Gretchen Kell, UC Berkeley
Six weeks after ending negotiations with academic publishing giant Elsevier, the University of California announced April 10 that it’s entered into its first open access agreement with a major publisher — Cambridge University Press. The agreement maintains UC’s full access to all scholarly journal articles published by Cambridge University Press and also provides open access publishing in those journals to authors on all 10 UC campuses.
“The publisher gets the same amount of money, we get the access our scholars need and everyone in the world gets to read the scientific discoveries our scholars produce. This is a win for everyone,” says UC Berkeley University Librarian and professor Jeffrey MacKie-Mason, who is co-chair of the UC team that negotiated with Elsevier.

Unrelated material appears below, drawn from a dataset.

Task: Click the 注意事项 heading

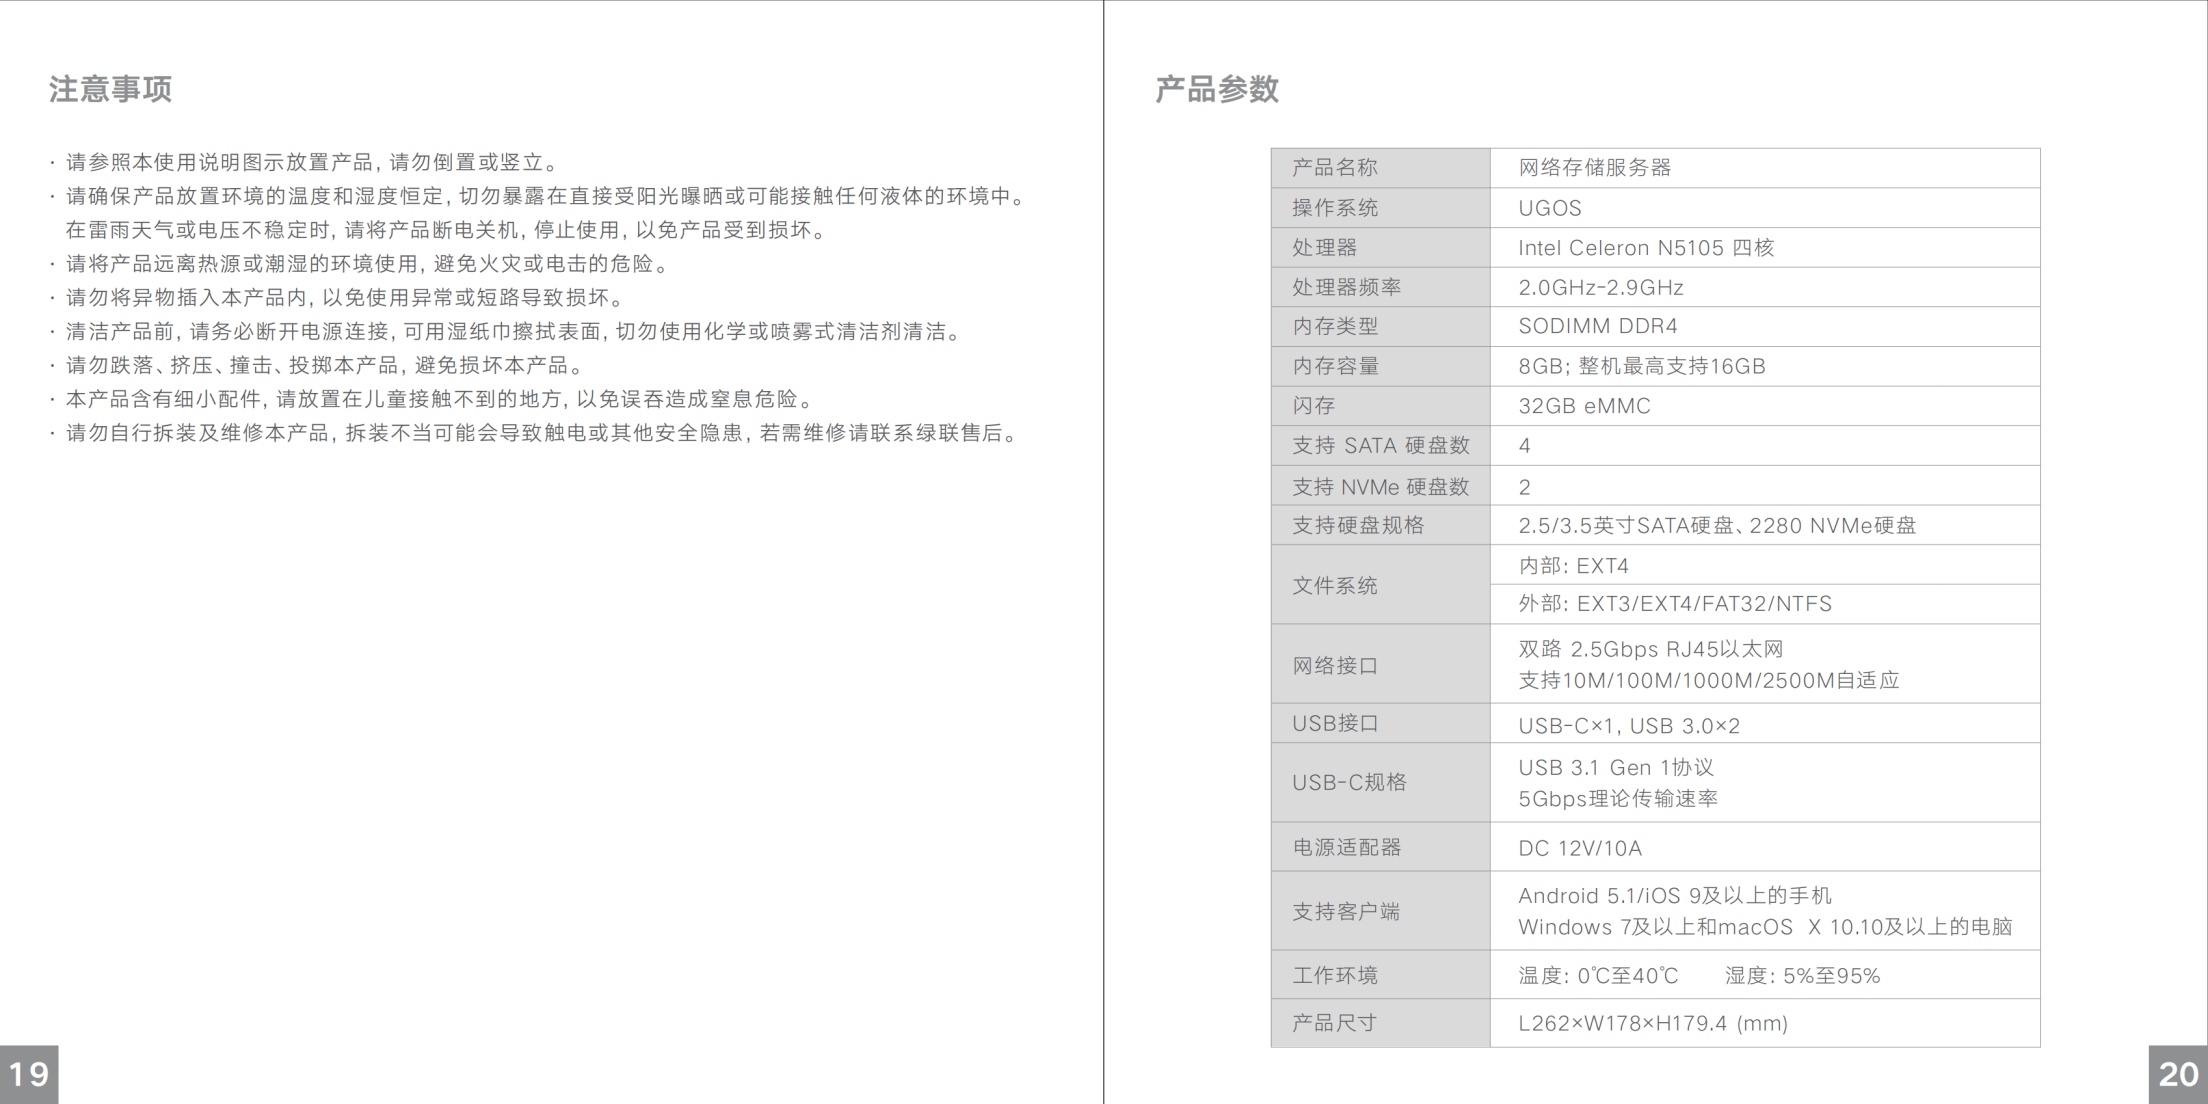Action: click(x=110, y=89)
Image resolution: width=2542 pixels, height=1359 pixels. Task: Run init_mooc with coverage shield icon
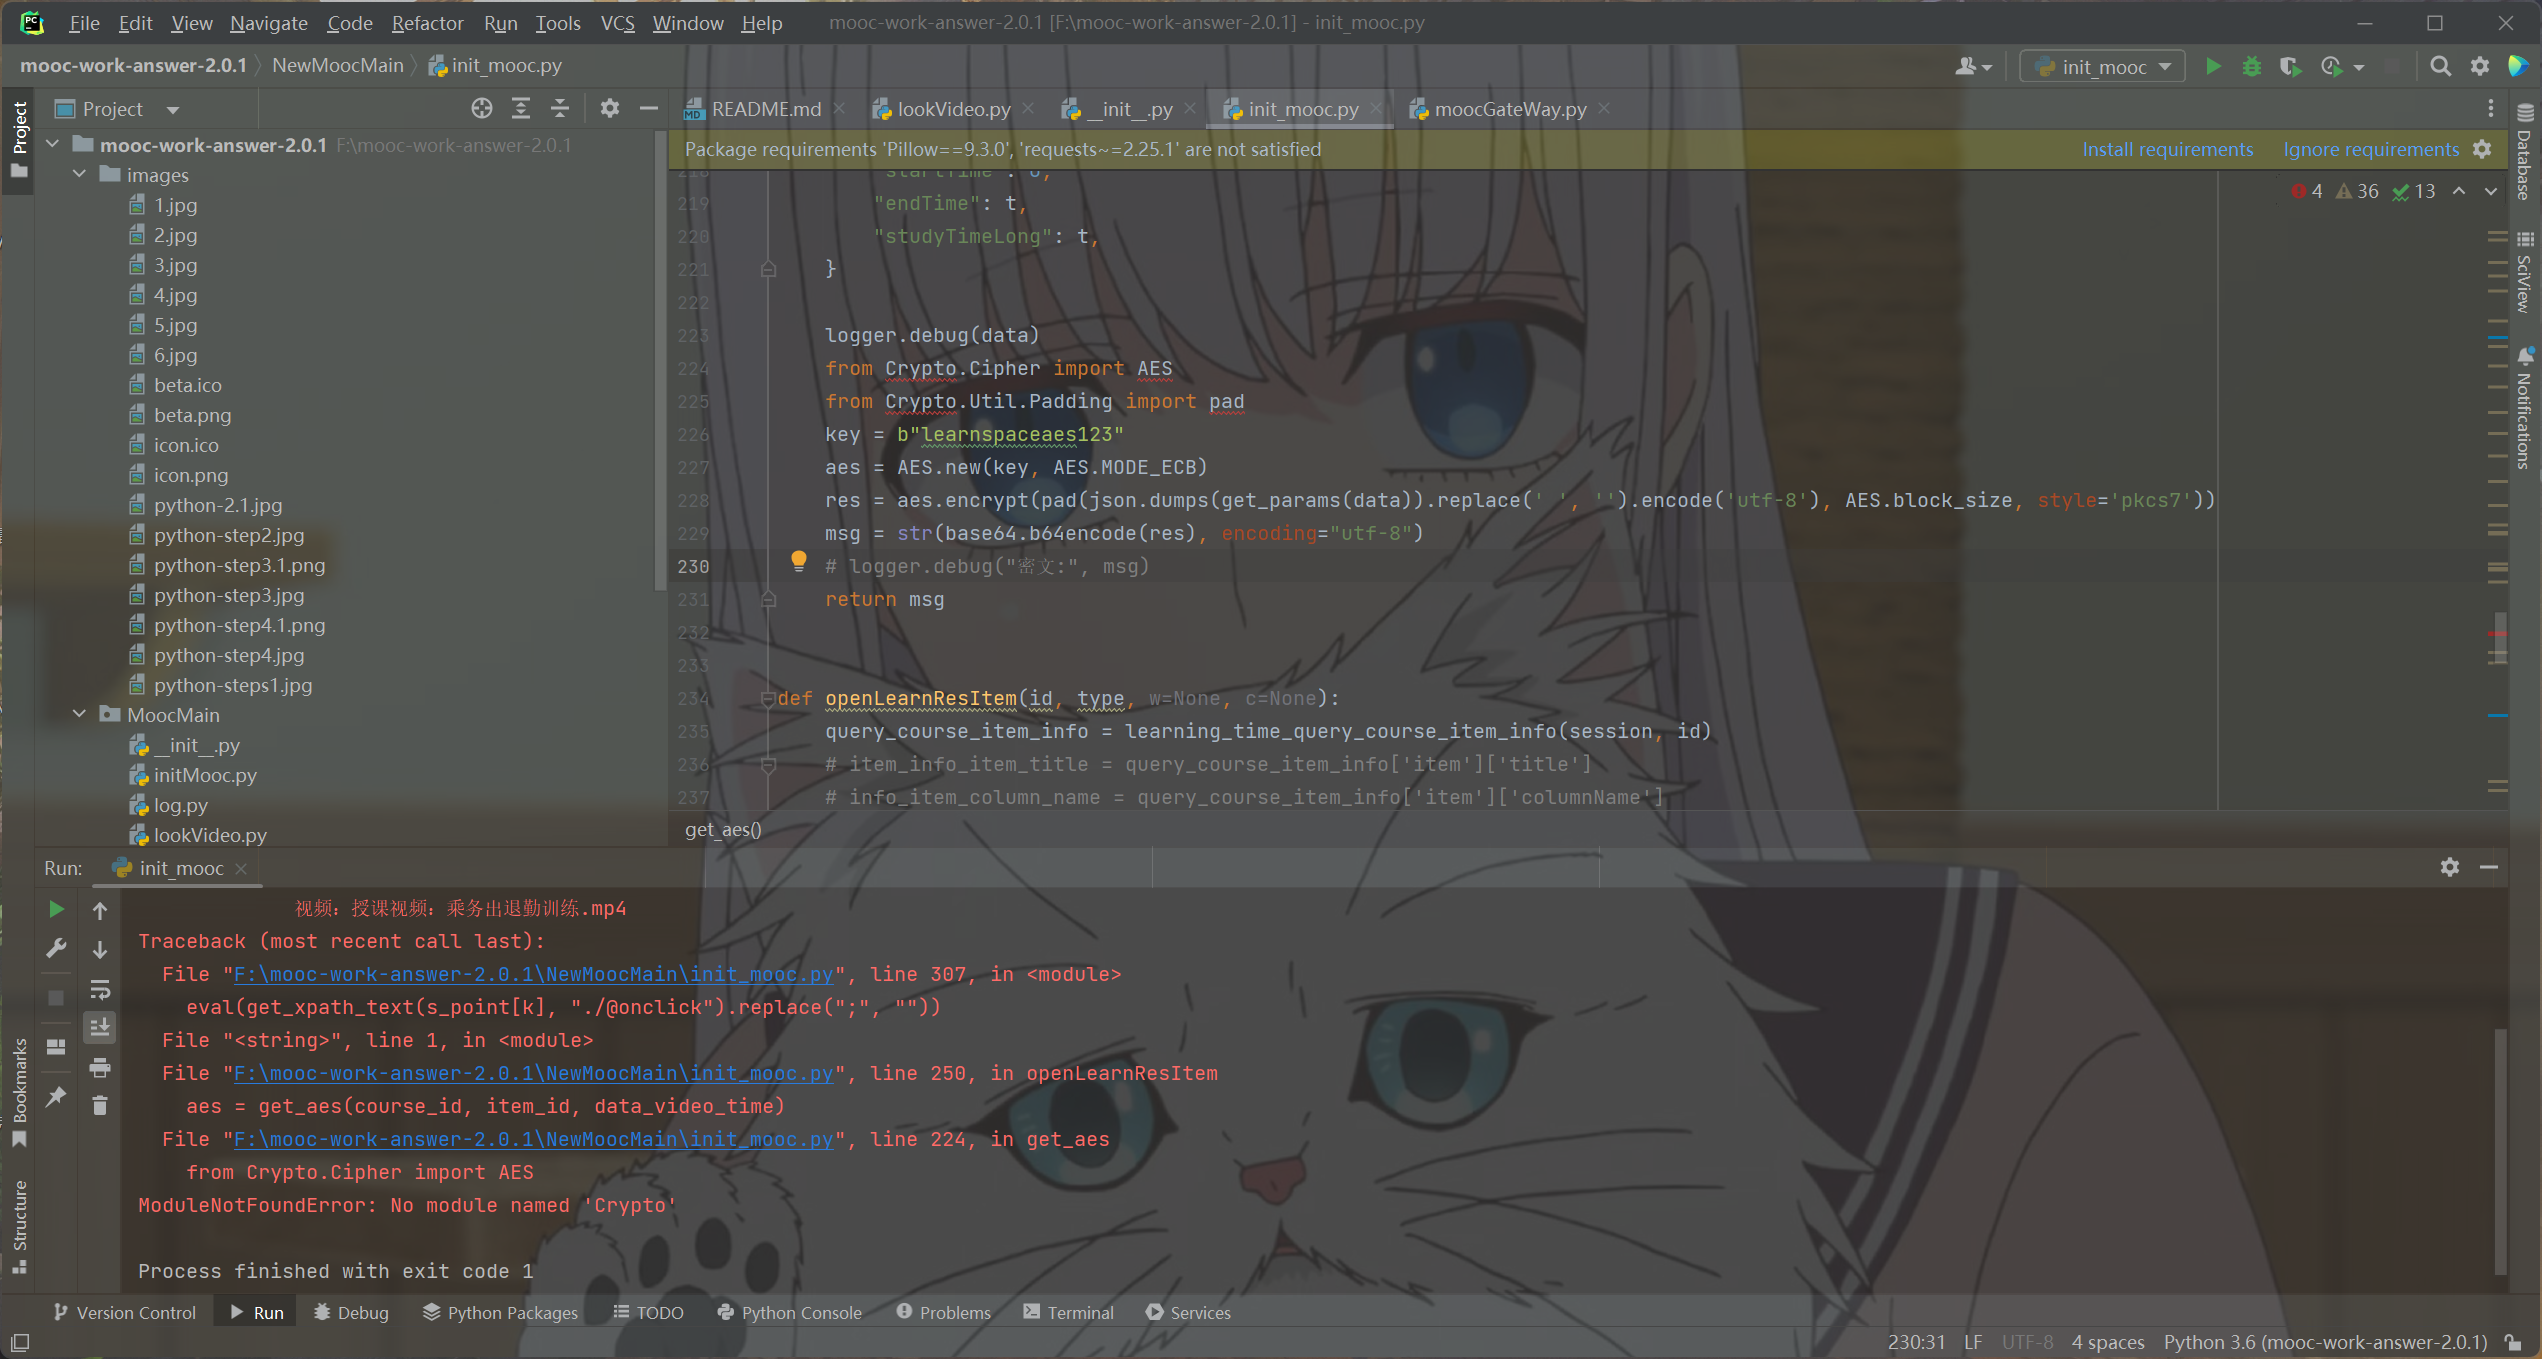[x=2290, y=66]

The UC had been trying to negotiate a new subscription deal with Elsevier since Dec. 31, when its five-year license ended. But Elsevier was unwilling to provide UC’s biggest ask: universal open access publishing, so that the UC system’s research could be freely available to all.
The UC-Cambridge University Press deal also is one of the first and largest transformative open access publishing agreements in the United States to date.
“This agreement with Cambridge shows that our model for transforming subscription agreements into open access publishing agreements is sensible and feasible,” says MacKie-Mason. “Cambridge agreed to essentially the same proposal that we offered Elsevier. We hope that Elsevier is paying attention to the increasing number of similar agreements that other publishers are signing in North America and in Europe and will come back to the table with an offer that is as future-facing as the Cambridge agreement.”
In the past two years, Cambridge University Press has reached open access deals in the United Kingdom, the Netherlands and Germany.
“We are delighted to partner with Cambridge in helping to move the publishing industry into the 21st century, delivering scientific scholarship to everyone, anywhere, without a paywall,” adds MacKie-Mason. “We are continuing our negotiations with several other publishers and hope to have more successes to announce in the coming months.”